From the Office of Personnel Management data breach to the Russian hacking of the 2016 elections, cyberattacks from hostile nation-states, criminal and terrorist groups and rogue individuals are becoming more frequent. The National Institute of Standards and Technology’s most recent draft publication aims to help organizations address vulnerabilities and create more “defensible and survivable systems.”
“Systems Security Engineering: Cyber Resiliency Considerations for the Engineering of Trustworthy Secure Systems” provides guidance on addressing advanced persistent threats that target IT infrastructure to impede critical aspects of an organization's mission.
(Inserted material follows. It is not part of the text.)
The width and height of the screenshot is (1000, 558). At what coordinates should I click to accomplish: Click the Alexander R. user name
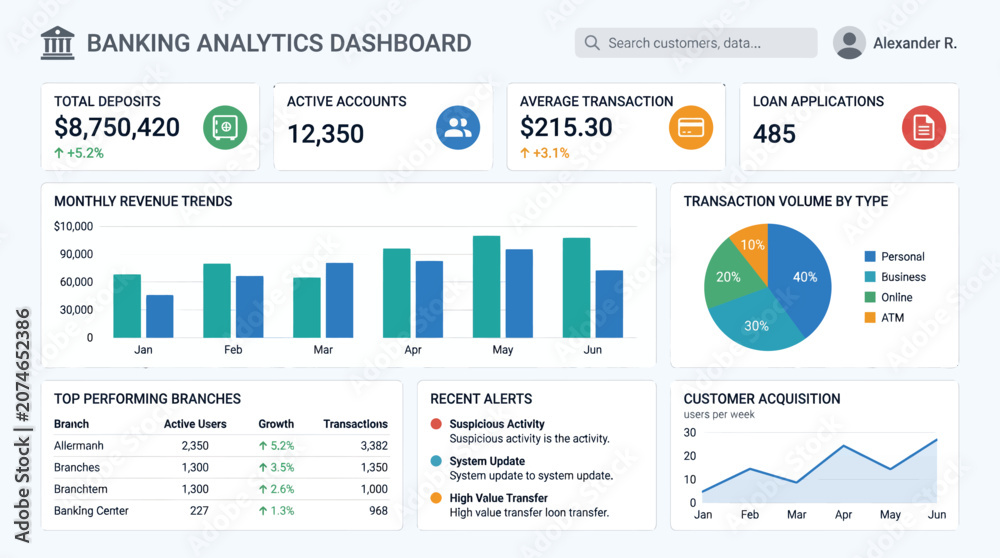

It is applicable to new systems, but also addresses engineering considerations when improving resiliency in legacy systems.
NIST defines cyber resilience as "the ability to anticipate, withstand, recover from, and adapt to adverse conditions, stresses, attacks, or compromises on systems that use or are enabled by cyber resources regardless of the source."
The publication breaks down elements of cyber resiliency to provide a conceptual framework of goals, objectives, techniques and design principles.
By creating a structured understanding of the set of systems engineering needs and tasks, the draft document seeks to guide development of “trustworthy secure systems that are fully capable of supporting critical missions and business operations while protecting stakeholder assets, and to do so with a level of assurance that is consistent with the risk tolerance of those stakeholders,” NIST fellow and lead author Ron Ross wrote in the publication's forward.
The publication can be viewed as a handbook, and organizations can use some or all of the cyber resiliency principles described and apply them to their own technical, operational and threat environments, NIST officials said.
To specifically target the cyber resiliency threat, organizations should:
- Focus on the mission or business needs that are critical to success.
- Focus on the effects of advanced persistent threats to produce systems that can anticipate, withstand, recover and adapt to different conditions and stresses.
- Assume the adversary will compromise or breach the system or organization to target flaws in operational environments and supply chains.
- Assume the adversary will be able to maintain a presence in the system or organization, with some threats more difficult to eradicate over time.
To help organizations build cyber resiliency into system life cycle processes, the guide includes sections on implementation, integration, verification, transition, validation, operation, maintenance and disposal.
Public comments for the draft cyber resiliency document are due on May 18.